» Exercises to complete:
[1] Answer these questions about the compliment thread, one per line.
(a) Which football team does Grand Jete say won?
(b) Which movie does Fallen18's first post say the person likes?
(c) Which word does Fallen18 say they haven't used in forever?
[2] In the compliment thread, which usernames appear as the header of more than one post? List them all.
[3] Carry on the compliment thread from the point where it stops.

» Provided passage:
● ● ● ● ●

A very compassionate person whose presence brightens every conversation. Quite a joy to talk to. I can never thank you enough  ::

----------


## L

Does a lot for this site

----------


## RawrJessiRawr

Nice person ^.~

----------


## Anteros

^ Is a kind and thoughtful person - very positive, too!   Has mad math and science skillz!  ::D:

----------


## CaduceusGUILT

Very compassionate and supportive, and an excellent moderator to boot! Also very good at Bug Juice.  ::D:

----------


## Fallen18

I think your avatar is sick (in a awesome way) you seem really nice,  ::):  you like shawshank redemption which is also a good movie, and Japanese anime for the win my friend ^_^/

----------


## Trendsetter

Is a very spiffy friend and great asset to this forum!  ::):

----------


## Fallen18

Haha aww I remember spiffy! ^_^ I haven't used that word in forever but is a sweetheart who keeps this forum positive  ::):

----------


## Trendsetter

Thank you! You've made such progress in dealing with anxiety, I'm proud of you  ::):

----------


## Chantellabella

> Thank you! You've made such progress in dealing with anxiety, I'm proud of you



A really smart, friendly guy who is kind to people, caring and generally an all round great friend to have.  ::):

----------


## L

Is a pure sweetheart, keeps moving when things get hard

----------


## Trendsetter

Very kind and pretty person

----------


## Grand Jete

Awesome guy to talk to...and despite being sad about the Saints I'm sure he will share in my excitement that the Vikings won!!!

----------


## Fallen18

you're very pretty! awesome hairstyle tis high five worthy  ::):  and I admire that you're a writer. It seems like a very fun occupation.

----------


## Hannahstrange

I like your icon it's very pretty. :] Also you are SO very nice!

----------


## Fallen18

haha aw I wouldn't say I'm THAT nice  :: , but you're a very fun and easy person to talk to. Plus you live in Narnia I think that's pretty badas**  ::

----------


## Trendsetter

Fallen, you have such a nice avatar, and you have awesome dresses.  ::): 





> Awesome guy to talk to...and despite being sad about the Saints I'm sure he will share in my excitement that the Vikings won!!!

● ● ● ● ●

» Records:
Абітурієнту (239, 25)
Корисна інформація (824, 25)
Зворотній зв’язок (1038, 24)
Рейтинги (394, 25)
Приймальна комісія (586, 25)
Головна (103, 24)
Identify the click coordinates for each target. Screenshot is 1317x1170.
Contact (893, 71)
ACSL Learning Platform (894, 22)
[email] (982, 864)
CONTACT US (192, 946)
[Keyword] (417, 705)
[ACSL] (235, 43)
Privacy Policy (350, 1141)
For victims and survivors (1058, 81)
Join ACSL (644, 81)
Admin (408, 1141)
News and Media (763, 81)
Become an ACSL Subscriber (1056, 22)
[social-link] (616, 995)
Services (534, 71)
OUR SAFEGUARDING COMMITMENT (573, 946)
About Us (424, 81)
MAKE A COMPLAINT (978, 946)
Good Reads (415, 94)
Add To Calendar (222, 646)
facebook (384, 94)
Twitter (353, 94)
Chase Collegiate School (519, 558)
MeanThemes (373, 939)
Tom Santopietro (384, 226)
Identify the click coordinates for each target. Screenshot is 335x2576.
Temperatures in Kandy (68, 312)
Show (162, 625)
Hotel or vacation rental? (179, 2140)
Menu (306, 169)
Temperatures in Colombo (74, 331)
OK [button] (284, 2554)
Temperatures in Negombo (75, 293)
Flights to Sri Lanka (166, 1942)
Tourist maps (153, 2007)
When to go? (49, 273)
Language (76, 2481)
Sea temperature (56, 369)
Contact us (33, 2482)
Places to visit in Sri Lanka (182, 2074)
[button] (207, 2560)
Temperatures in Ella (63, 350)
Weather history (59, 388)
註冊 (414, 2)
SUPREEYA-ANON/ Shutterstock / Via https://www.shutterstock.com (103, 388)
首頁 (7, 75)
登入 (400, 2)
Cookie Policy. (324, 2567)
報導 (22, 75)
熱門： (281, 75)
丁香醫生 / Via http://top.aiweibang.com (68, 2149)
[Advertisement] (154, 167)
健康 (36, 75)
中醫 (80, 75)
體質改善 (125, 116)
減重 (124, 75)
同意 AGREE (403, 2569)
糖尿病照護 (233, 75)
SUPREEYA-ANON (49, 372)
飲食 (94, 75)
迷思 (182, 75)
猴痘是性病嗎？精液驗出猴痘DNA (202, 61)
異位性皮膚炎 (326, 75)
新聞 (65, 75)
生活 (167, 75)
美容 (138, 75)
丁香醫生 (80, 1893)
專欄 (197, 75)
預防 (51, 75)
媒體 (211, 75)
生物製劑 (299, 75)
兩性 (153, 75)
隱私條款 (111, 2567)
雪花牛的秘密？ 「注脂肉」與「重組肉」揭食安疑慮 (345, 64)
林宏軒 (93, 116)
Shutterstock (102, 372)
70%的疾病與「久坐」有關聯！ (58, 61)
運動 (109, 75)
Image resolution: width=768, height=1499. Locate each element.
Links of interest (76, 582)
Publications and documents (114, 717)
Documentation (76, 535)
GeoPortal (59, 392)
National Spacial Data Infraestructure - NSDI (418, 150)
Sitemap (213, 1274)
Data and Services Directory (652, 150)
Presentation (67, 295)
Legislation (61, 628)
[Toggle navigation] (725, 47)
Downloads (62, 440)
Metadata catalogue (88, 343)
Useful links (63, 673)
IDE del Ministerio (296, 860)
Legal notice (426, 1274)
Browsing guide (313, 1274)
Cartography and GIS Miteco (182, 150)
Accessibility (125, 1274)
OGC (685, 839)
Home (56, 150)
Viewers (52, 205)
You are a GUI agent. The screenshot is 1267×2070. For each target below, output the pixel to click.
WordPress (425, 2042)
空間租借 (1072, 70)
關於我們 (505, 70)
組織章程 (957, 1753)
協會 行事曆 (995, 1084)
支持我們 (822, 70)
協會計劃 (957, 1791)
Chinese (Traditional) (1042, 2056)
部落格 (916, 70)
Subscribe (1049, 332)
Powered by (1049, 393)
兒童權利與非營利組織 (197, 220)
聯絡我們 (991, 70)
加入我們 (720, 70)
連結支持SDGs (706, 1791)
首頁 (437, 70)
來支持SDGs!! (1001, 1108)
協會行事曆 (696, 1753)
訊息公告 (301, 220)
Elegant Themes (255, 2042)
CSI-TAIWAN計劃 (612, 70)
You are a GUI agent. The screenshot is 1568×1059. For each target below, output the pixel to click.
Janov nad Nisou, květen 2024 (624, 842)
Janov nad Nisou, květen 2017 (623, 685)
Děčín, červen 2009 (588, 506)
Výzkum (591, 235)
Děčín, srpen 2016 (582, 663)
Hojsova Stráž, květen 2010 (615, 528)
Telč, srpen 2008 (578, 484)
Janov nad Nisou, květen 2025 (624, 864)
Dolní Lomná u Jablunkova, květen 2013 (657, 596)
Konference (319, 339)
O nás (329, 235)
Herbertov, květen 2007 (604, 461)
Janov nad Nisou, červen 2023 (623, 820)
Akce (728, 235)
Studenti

● ● ● ● ●

» The answers:
[1]
(a) The Vikings
(b) Shawshank Redemption
(c) Spiffy

[2]
L
Fallen18
Trendsetter

[3]
Way to win.  ::):

----------


## Fallen18

Bob throws awesome parties  ::

----------


## Trendsetter

The awesome creator of this smiley: \(^o^)/

----------


## Fallen18

Is the awesome creator of a positive site  ::

----------


## Monotony

Is to funny  :Giggle:

----------


## Fallen18

oh God this is so hard *deep breath* is a nice guy...................... :Rofl:

----------


## Trendsetter

Thanks for showing me this cool site  ::):

----------


## Fallen18

haha aw thanks Ventura is a sweetheart and basically impossible not to like  :Hug: 


Bob I love your avatar  ::):  Tis positive

----------


## Chantellabella

Even though she isn't feeling too great about herself today, I think that she's not only very pretty, but she has the sweetest, most sincere comments for people. I'm guessing that her words are like that because she is a sweetheart and an awesome friend. I know that I enjoy knowing her.  ::):

----------


## Coffee

You're an awesome person who brightens up the world. You're warm and kind and loving and hilarious and you're always there to help out other people even if you aren't feeling so good yourself. You're incredibly selfless and thoughtful and nurturing and above all, you are a strong, courageous woman who has fought her way out of more situations than one SHOULD have to endure but you are still here, still fighting and I know it will all pay off and you will be surrounded by happiness and peace and stability. Thank you for being so great.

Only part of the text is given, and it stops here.